The lounge itself was comfy: there were listening stations with easy chairs and sofas, with beanbags and large pillows. And on the end of the lounge was a small room with maybe fifteen turntables and a wide-ranging record library. A would-be lounger would go to the service window, and the student worker in the small room would take a student ID and a music request and would then hand out a set of headphones. The lounger would choose an open listening station and the worker would head off to cue up the record. 

All that remained was to plug in the headphones, turn the control to the assigned channel and listen to the music, maybe while studying or writing a letter, or simply relaxing to the tunes. (I think this is correct; it’s been almost fifty years, and some of the details might be fuzzy.) 

The lounge’s library numbered, I think, about fifty albums. I recall listening to Shawn Phillips, to Bobby Whitlock, to Derek & the Dominos, to Joe Cocker and to Leon Russell. I recall that listening to Leon Russell & The Shelter People sometime in early 1972 answered a question that had been lingering since Christmas.
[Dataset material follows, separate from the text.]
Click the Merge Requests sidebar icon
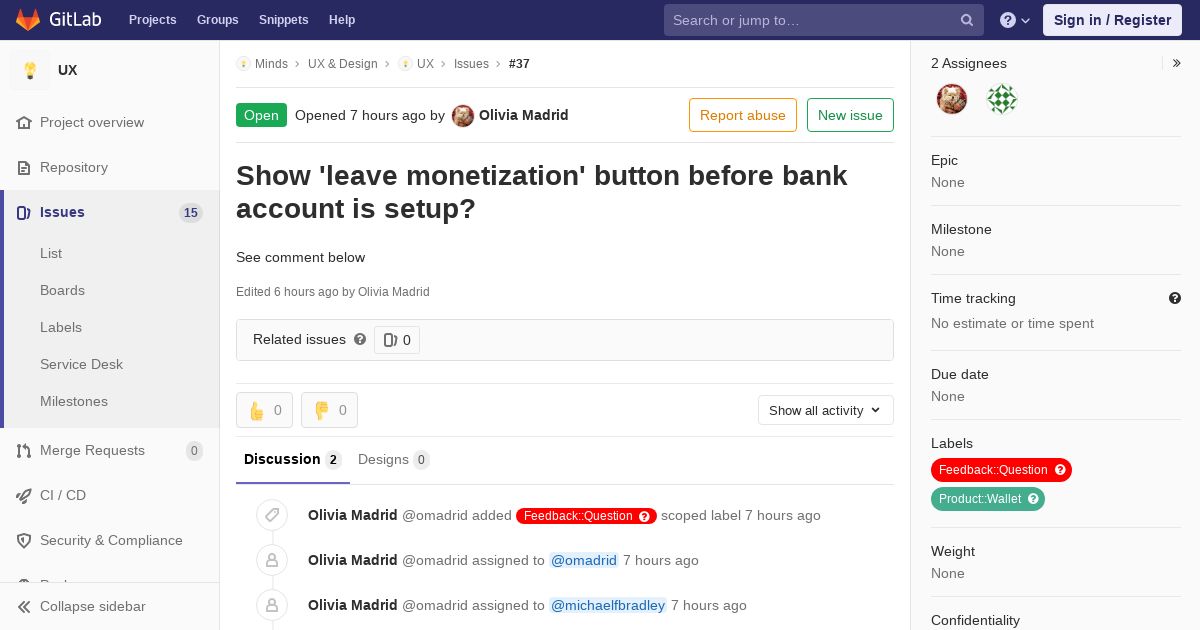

When I listened to The Concert for Bangladesh, which my folks had given me for Christmas, I was puzzled as to why George Harrison let Leon Russell sing one of the verses of “Beware of Darkness.” Not that Leon’s verse was badly done; I was learning to like the Okie’s idiosyncratic delivery. 

But in January or February of 1972, when I stopped by the listening lounge and popped on the headphones for a run through Leon Russell & The Shelter People, I learned that the album included Leon’s version of the song. And his taking a verse at the concert the previous summer made more sense to me. 

I don’t think the listening lounge lasted very long. I’m not sure if it was in operation during my second year of college, beginning in the fall of 1972, but I don’t think so. And I know for sure that it was gone by the time I came home from Denmark in the spring of 1974. It was a good idea, but I imagine there were reasons it was discontinued. And of course, these days, it would be unnecessary: We all carry our listening lounges with us in the form of streaming devices (or for old-fashioned folks like me, iPods). 

The memory of the listening lounge this weekend brought back memories of the above-mentioned “Beware of Darkness,” which at the time was one of my favorite George Harrison songs. Those memories got me listening again in the last few days to Harrison’s 1970 solo album All Things Must Pass. As I listened, I was stuck once again by “Beware of Darkness,” its imagery and message – and its willful obscurity – being very much of its time and of its composer: 

Watch out now
Take care, beware of falling swingers
Dropping all around you
The pain that often mingles
In your fingertips
Beware of darkness
 

Watch out now
Take care, beware the thoughts that linger
Winding up inside your head
The hopelessness around you
In the dead of night
Beware of sadness
 

It can hit you
It can hurt you
Make you sore and what is more
That is not what you are here for
 

Watch out now
Take care, beware of soft shoe shufflers
Dancing down the sidewalks
As each unconscious sufferer
Wanders aimlessly
Beware of Maya
 

Watch out now
Take care, beware of greedy leaders
They'll take you where you should not go
While weeping Atlas Cedars
They just want to grow . . . grow and grow
Beware of darkness (beware of darkness)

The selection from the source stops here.